━━━ RECORD SET ━━━
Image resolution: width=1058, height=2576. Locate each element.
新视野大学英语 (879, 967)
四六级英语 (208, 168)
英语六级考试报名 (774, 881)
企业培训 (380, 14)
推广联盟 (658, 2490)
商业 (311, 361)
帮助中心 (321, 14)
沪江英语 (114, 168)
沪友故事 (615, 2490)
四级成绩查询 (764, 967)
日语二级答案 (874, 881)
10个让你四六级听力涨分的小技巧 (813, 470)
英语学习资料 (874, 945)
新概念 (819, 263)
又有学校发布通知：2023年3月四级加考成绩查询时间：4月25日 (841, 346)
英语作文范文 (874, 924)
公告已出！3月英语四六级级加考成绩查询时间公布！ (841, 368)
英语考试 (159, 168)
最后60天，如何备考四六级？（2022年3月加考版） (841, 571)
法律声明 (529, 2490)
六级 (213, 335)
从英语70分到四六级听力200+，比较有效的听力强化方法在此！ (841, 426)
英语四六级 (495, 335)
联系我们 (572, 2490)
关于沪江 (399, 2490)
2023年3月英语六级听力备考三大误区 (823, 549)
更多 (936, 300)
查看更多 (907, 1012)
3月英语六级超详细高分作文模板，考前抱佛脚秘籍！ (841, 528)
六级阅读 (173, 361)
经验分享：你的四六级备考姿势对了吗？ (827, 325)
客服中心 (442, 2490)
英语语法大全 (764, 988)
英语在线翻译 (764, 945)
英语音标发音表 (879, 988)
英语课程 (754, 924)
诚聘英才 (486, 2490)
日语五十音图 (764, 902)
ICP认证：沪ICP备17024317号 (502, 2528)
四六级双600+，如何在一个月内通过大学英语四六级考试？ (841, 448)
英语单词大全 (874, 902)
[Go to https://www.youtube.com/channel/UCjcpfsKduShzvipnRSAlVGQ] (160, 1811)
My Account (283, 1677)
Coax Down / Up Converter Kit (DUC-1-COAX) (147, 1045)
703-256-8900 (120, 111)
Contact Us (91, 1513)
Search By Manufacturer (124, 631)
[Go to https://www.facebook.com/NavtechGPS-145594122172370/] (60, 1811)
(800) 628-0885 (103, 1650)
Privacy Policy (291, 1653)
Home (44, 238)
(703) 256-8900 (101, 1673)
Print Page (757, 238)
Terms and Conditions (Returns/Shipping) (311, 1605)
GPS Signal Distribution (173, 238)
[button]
━━━
WHAT IS NEEDED
Starting with the first line of the records, repeat every line up to and including the one containing "[Go to https://www.facebook.com/NavtechGPS-145594122172370/]", and nothing else.

REPLY TO THE TASK
Image resolution: width=1058, height=2576. Locate each element.
新视野大学英语 (879, 967)
四六级英语 (208, 168)
英语六级考试报名 (774, 881)
企业培训 (380, 14)
推广联盟 (658, 2490)
商业 (311, 361)
帮助中心 (321, 14)
沪江英语 (114, 168)
沪友故事 (615, 2490)
四级成绩查询 (764, 967)
日语二级答案 (874, 881)
10个让你四六级听力涨分的小技巧 (813, 470)
英语学习资料 (874, 945)
新概念 (819, 263)
又有学校发布通知：2023年3月四级加考成绩查询时间：4月25日 (841, 346)
英语作文范文 (874, 924)
公告已出！3月英语四六级级加考成绩查询时间公布！ (841, 368)
英语考试 (159, 168)
最后60天，如何备考四六级？（2022年3月加考版） (841, 571)
法律声明 (529, 2490)
六级 (213, 335)
从英语70分到四六级听力200+，比较有效的听力强化方法在此！ (841, 426)
英语四六级 (495, 335)
联系我们 (572, 2490)
关于沪江 (399, 2490)
2023年3月英语六级听力备考三大误区 (823, 549)
更多 (936, 300)
查看更多 (907, 1012)
3月英语六级超详细高分作文模板，考前抱佛脚秘籍！ (841, 528)
六级阅读 (173, 361)
经验分享：你的四六级备考姿势对了吗？ (827, 325)
客服中心 (442, 2490)
英语语法大全 (764, 988)
英语在线翻译 (764, 945)
英语音标发音表 (879, 988)
英语课程 (754, 924)
诚聘英才 (486, 2490)
日语五十音图 (764, 902)
ICP认证：沪ICP备17024317号 (502, 2528)
四六级双600+，如何在一个月内通过大学英语四六级考试？ (841, 448)
英语单词大全 (874, 902)
[Go to https://www.youtube.com/channel/UCjcpfsKduShzvipnRSAlVGQ] (160, 1811)
My Account (283, 1677)
Coax Down / Up Converter Kit (DUC-1-COAX) (147, 1045)
703-256-8900 (120, 111)
Contact Us (91, 1513)
Search By Manufacturer (124, 631)
[Go to https://www.facebook.com/NavtechGPS-145594122172370/] (60, 1811)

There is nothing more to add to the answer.